A questo punto, qualcuno potrebbe obiettare che quando è il libro ad essere tratto dal film, spesso il risultato è deludente. Ciò accade perché, una volta memorizzate le immagini, la mente è impossibilitata a svincolarsi da queste e in tal modo la versione libresca di molte opere filmiche perde quasi tutte o tutte le atmosfere e il sapore che le hanno caratterizzate. Tuttavia, di certo questo non è il caso di Simon’s Cat, un fumetto (identico nell’animazione e sulla carta, dalla quale comunque nasce) stilizzato e in bianco e nero, che non si regge sui dialoghi, bensì sulla mimica e sui tipici comportamenti dei gatti, nonché sulla tipica relazione gatto-padrone umano. Anzi, se possibile, i disegni da sfogliare risultano ancora più gradevoli e spassosi, in quanto, rispetto all’animazione, essi consentono all’occhio di soffermarsi maggiormente sui dettagli meticolosamente tratteggiati, cuore dello humor brillante, sagace e delicato di Tofield, oltre a consentire ai lettori un’immedesimazione ancor più capillare. Ecco dunque svelato il primo segreto del successo di Simon’s Cat: oltre all’irresistibile verve comica, tutti, inevitabilmente, rivedono nei suoi atteggiamenti e nelle sue scorribande il proprio micio. D’altronde, non rendendo noto il nome di battesimo del suo amabile persecutore, Tofield non ha fatto altro che favorire tale processo: «Non dare al gatto un nome o anche un genere aiuta tutti ad entrare in sintonia con il gatto a livello personale». Il secondo segreto? Lascerò che sia l’autore ad illustrarlo: «I gatti sono per natura attori brillanti e sono molto acrobatici; già questo fa di loro qualcosa di molto divertente da guardare. Combinate queste caratteristiche con il fatto che sono terribilmente graziosi… ed ecco la formula vincente che ne fa i padroni di Internet e dei libri!».

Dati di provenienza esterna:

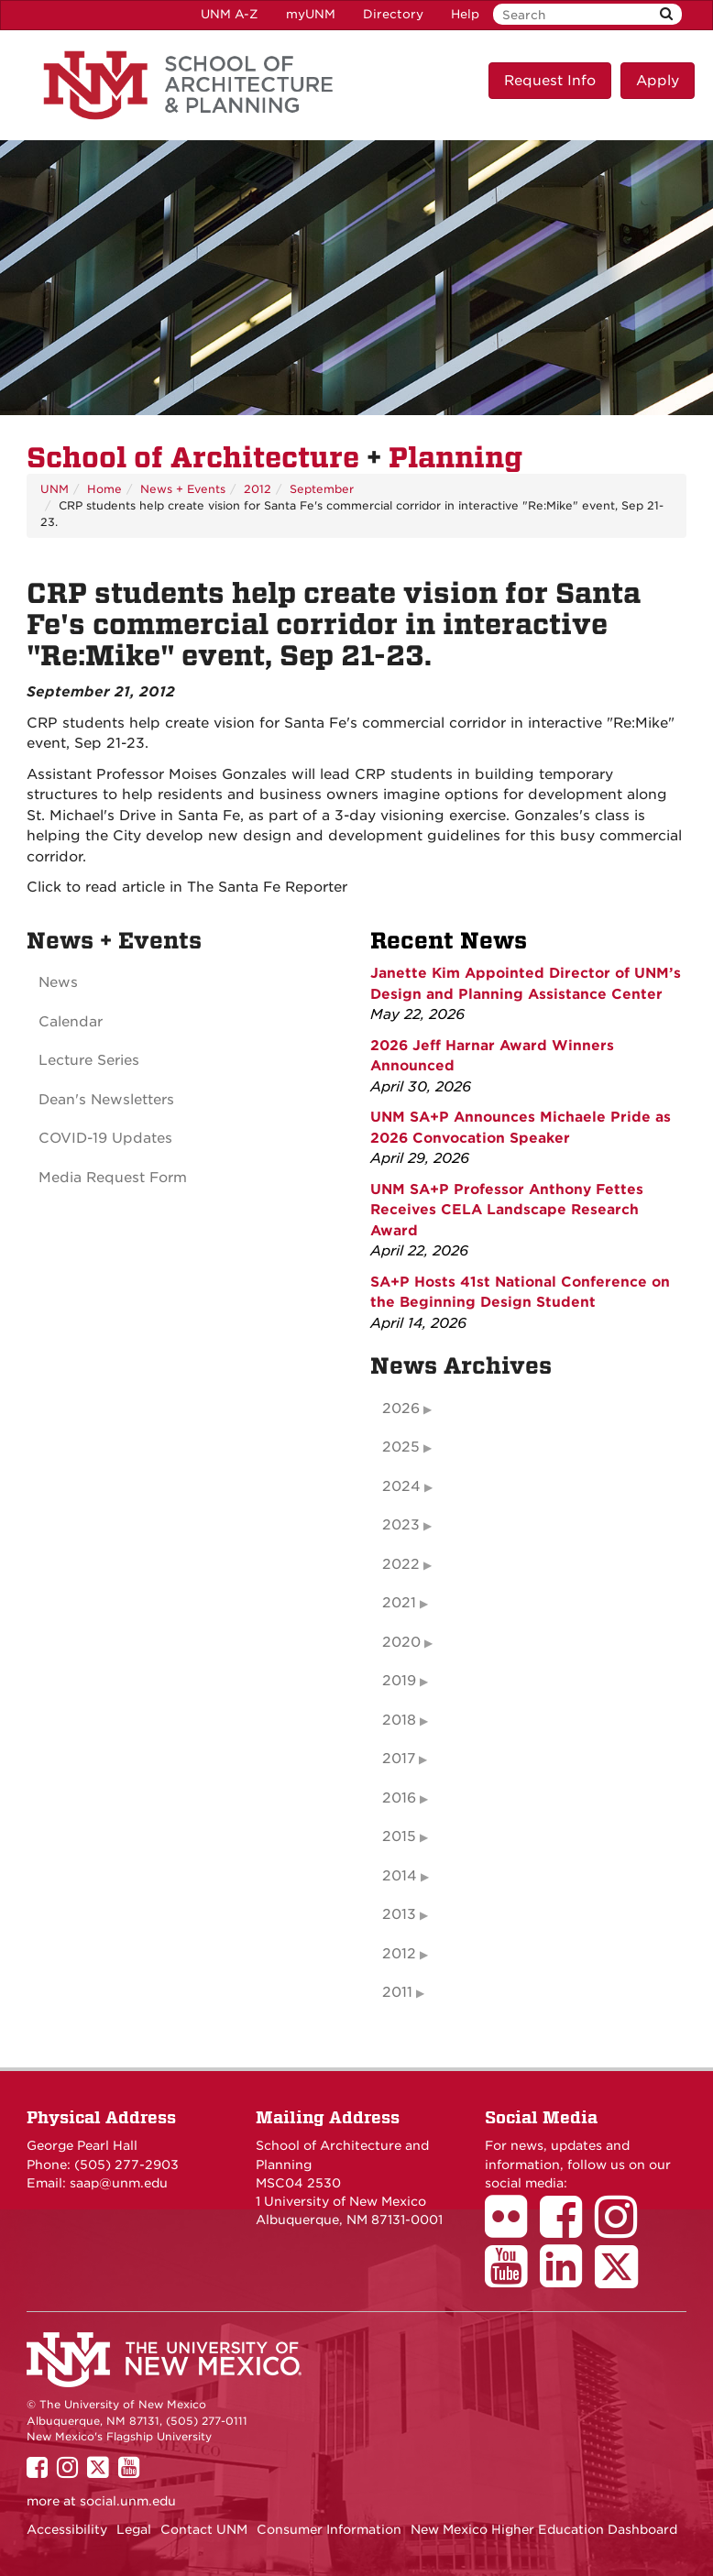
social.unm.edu (128, 2501)
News (58, 982)
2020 (401, 1642)
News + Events (182, 489)
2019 (399, 1680)
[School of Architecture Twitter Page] (623, 2279)
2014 (399, 1876)
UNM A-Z (229, 14)
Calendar (70, 1022)
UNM (54, 489)
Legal (133, 2529)
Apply (657, 80)
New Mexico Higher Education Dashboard (544, 2529)
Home (104, 489)
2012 (257, 489)
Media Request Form (112, 1177)
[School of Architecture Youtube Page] (512, 2279)
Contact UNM (203, 2529)
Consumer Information (329, 2529)
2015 (399, 1836)
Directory (393, 14)
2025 (401, 1447)
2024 (401, 1486)
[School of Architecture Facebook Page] (567, 2229)
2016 (399, 1798)
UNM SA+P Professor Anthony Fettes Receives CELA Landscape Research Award (506, 1210)
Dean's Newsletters (106, 1099)
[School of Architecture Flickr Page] (512, 2229)
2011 (397, 1992)
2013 (399, 1914)
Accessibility (67, 2529)
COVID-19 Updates (105, 1138)
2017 (398, 1758)
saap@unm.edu (119, 2183)
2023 (401, 1525)
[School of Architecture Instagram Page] (622, 2229)
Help (465, 14)
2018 (399, 1720)
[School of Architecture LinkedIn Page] (567, 2279)
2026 (401, 1408)
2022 (401, 1564)
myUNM (310, 14)
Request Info (550, 80)
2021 (399, 1603)
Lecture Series (88, 1060)
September (322, 489)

Simon’s Cat dal veterinario, Giochiamo!, Voglio la pappa!, Sveglia!, Simon’s Cat contro tutti!, Il grande libro di Simon’s Cat, Simon’s Cat in viaggio, Simon’s Cat e la piccola peste… questi sono solo alcuni dei titoli pubblicati dall’illustratore britannico, volumetti cartonati e dallo stile immancabilmente spumeggiante e ricco di brio, che di volta in volta si arricchiscono di nuovi divertentissimi personaggi.

Sfogliare i libri di Simon’s Cat vi confermerà ciò che avete sempre sospettato relativamente ai gatti, piccoli o grandi che siano, di qualsiasi colore e razza: sono esserini meravigliosi e pieni di qualità, dotati di un’indole e di una simpatia uniche nel loro genere. Spesso ci fanno disperare, è vero. Ma l’affetto e l’amore che ci dimostrano ogni giorno, anche e soprattutto attraverso le loro mille burle e marachelle, è qualcosa di unico al mondo. Dispettosi, irriverenti, capricciosi, monelli. Ma anche infinitamente dolci, graziosi, burloni ed estremamente saggi. In cambio di una manciata di croccantini, Simon’s Cat vi porterà con lui per mostrarvi ogni retroscena della vita dei gatti. Quella “ufficiale”, ma soprattutto … quella segreta!